The Mathematics of ECE

Logistics

A square matrix $Q$ is called orthogonal if its columns are an orthonormal set, i.e. $Q^{T} Q = I$ .
Drill: Prove that every orthogonal matrix also has orthogonal rows.
- Hint: what is one way to interpret the statement $Q^{T} Q = I$ ?
Drill: Prove that every orthogonal matrix has determinant $\pm 1$ .
- Hint: Recall two properties of the determinant are $det (A B) = det (A) det (B)$ and $det (A^{T}) = det (A)$ .
A square matrix $S$ is called symmetric if it is equal to its transpose, i.e. $S^{T} = S$ .
Properties:
- The set of symmetric matrices is a vector subspace of the set of all real square matrices.
- $A^{- 1}$ is symmetric if and only if $A$ is symmetric.
- All symmetric matrices are diagonalizable. Further, for any symmetric matrix $S$ there exists an orthonormal set of eigenvectors such that $S$ has eigendecomposition $S = V Λ V^{T}$ , where $V$ is an orthogonal matrix; all eigenvalues are guaranteed to be real, hence $Λ$ is a real diagonal matrix.
  - (These are results of the spectral theorem, which really deserves its own lecture…)
Drill: Prove that for symmetric matrix $S$ and any positive integer $n$ the matrix $A^{n}$ is symmetric.

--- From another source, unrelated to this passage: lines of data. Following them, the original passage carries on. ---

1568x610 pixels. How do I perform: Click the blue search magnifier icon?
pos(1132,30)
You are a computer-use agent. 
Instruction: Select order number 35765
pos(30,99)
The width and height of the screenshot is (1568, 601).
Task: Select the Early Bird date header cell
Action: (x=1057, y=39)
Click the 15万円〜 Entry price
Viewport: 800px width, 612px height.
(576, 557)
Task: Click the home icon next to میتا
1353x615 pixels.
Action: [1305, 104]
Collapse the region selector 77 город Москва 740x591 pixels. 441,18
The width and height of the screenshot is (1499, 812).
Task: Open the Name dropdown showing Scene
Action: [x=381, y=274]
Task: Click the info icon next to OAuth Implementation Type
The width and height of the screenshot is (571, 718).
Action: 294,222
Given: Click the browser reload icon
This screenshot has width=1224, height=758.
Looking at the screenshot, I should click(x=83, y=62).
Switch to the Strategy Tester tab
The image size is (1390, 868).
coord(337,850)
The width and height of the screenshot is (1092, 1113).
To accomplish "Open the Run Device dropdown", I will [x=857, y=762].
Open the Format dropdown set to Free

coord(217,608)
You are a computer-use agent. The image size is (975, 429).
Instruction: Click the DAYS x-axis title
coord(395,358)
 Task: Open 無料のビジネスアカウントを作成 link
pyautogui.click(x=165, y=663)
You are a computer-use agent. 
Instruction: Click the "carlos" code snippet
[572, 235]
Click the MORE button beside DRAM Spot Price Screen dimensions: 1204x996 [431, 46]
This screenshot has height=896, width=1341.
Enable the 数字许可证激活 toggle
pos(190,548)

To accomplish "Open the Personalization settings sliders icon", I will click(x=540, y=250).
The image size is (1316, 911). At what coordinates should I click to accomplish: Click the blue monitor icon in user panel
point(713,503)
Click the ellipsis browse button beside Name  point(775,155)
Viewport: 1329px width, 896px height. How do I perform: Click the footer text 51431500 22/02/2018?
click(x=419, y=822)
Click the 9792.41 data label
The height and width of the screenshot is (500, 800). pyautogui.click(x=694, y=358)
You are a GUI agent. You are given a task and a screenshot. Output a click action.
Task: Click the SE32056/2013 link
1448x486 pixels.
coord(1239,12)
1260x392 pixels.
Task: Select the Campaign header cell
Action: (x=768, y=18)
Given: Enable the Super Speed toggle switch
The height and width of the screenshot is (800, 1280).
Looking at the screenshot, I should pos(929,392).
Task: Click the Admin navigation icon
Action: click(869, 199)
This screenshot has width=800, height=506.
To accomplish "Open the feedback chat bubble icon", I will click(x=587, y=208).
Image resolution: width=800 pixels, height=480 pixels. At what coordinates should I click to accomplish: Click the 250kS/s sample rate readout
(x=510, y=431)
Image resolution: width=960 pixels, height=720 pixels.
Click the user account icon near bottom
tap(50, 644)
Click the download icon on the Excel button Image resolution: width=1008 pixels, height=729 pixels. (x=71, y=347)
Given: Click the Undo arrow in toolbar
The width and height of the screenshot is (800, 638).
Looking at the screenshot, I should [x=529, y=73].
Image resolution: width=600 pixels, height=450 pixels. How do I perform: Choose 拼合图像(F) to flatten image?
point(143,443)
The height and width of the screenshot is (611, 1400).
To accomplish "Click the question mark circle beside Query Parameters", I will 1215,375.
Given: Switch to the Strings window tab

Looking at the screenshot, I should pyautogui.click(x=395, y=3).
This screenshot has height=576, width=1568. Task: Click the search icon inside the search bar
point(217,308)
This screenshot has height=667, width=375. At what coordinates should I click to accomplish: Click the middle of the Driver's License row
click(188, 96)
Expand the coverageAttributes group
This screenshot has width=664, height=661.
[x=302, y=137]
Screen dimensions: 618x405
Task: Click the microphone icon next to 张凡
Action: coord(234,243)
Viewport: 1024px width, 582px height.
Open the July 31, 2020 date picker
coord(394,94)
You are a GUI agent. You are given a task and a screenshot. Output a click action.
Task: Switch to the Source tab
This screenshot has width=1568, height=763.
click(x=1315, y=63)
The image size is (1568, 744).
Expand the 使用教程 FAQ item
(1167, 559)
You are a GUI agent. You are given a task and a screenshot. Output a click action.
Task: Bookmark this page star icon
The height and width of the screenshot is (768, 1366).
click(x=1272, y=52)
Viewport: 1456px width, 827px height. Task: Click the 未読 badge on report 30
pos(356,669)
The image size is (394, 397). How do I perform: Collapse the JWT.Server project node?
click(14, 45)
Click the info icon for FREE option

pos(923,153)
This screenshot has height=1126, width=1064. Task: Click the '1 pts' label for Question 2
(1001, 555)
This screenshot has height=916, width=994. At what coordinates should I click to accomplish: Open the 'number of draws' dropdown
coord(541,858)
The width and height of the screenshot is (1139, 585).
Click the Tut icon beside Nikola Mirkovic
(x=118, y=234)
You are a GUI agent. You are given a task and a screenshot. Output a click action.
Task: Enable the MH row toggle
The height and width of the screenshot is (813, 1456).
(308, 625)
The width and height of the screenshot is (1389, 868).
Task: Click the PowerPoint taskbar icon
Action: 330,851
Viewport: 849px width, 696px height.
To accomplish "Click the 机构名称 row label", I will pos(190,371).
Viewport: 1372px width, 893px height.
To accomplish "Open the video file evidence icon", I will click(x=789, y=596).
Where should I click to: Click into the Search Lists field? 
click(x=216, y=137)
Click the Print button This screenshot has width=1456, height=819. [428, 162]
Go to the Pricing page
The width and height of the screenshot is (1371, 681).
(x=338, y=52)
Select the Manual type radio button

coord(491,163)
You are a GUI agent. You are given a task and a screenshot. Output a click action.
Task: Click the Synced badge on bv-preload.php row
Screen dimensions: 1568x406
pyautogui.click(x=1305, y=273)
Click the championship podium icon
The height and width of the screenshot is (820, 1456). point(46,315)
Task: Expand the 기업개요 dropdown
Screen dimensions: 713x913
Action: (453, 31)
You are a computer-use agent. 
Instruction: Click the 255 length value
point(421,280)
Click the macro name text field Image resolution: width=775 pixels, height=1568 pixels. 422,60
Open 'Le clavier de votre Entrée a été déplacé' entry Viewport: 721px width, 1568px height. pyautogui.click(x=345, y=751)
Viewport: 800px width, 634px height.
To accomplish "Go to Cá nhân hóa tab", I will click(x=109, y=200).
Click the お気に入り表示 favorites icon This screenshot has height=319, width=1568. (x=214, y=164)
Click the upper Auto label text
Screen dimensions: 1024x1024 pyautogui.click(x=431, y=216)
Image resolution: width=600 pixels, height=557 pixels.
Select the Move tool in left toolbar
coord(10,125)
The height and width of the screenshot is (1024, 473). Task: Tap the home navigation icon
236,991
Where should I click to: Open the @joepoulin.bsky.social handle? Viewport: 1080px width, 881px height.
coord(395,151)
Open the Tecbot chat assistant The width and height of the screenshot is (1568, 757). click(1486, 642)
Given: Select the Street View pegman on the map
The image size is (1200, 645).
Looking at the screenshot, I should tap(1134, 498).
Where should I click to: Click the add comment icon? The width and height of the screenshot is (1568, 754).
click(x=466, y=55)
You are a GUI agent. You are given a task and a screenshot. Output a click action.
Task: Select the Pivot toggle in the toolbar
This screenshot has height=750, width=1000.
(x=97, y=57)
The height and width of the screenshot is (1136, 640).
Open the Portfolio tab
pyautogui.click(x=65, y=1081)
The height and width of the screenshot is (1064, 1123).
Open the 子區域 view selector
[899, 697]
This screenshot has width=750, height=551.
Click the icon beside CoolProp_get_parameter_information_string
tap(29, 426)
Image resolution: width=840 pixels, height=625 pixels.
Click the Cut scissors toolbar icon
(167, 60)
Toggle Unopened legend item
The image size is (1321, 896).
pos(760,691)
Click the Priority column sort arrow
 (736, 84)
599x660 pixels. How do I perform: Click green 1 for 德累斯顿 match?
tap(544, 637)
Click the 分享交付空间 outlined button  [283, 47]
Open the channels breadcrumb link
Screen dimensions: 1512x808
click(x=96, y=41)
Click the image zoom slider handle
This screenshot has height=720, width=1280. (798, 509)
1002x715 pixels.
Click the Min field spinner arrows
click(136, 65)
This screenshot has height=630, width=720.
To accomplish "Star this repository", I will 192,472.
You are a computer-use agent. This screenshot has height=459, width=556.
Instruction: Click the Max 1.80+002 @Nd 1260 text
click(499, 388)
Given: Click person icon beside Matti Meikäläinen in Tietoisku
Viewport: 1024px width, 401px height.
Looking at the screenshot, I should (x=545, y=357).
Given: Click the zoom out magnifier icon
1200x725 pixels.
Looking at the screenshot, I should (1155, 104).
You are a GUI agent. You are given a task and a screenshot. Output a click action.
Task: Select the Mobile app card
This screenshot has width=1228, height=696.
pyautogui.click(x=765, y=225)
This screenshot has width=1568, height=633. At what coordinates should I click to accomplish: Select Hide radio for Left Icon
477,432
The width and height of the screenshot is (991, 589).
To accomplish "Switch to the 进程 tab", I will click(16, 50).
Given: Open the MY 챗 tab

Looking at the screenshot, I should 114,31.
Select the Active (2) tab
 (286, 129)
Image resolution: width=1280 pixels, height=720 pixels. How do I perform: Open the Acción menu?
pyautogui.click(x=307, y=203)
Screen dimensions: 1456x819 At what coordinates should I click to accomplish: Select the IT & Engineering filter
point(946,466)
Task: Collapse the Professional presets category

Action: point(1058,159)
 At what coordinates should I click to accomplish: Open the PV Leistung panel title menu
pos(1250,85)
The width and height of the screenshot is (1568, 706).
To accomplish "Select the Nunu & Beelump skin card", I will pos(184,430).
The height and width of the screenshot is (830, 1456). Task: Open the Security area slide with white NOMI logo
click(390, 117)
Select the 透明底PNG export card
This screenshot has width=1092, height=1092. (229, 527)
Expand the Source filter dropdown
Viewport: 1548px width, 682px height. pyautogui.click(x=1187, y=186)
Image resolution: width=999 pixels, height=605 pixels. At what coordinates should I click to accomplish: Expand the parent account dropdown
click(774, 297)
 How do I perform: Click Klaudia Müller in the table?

Any matrix $A \in R^{m \times n}$ may be described by two orthogonal matrices $U \in R^{m \times m}, V \in R^{n \times n}$ and a diagonal (up to the matrix border) non-negative matrix $Σ$ as $A = U Σ V^{T}$

Visualization of the SVD for a 2x2 matrix
(reproduced with permission from Wikipedia)
Intuition: The SVD is a powerful tool to describe the action of any matrix in terms of an orthonormal change of basis ( $V^{T}$ ), non-negative component-wise scaling ( $Σ$ ), and an orthonormal basis reconstruction ( $U$ ).
Drill: Let $A$ have SVD $A = U Σ V^{T}$ . Prove that $A^{T} A$ and $A A^{T}$ share all of their nonzero eigenvalues, and further show that these eigenvalues are exactly the squares of the nonzero diagonal elements of $Σ$ .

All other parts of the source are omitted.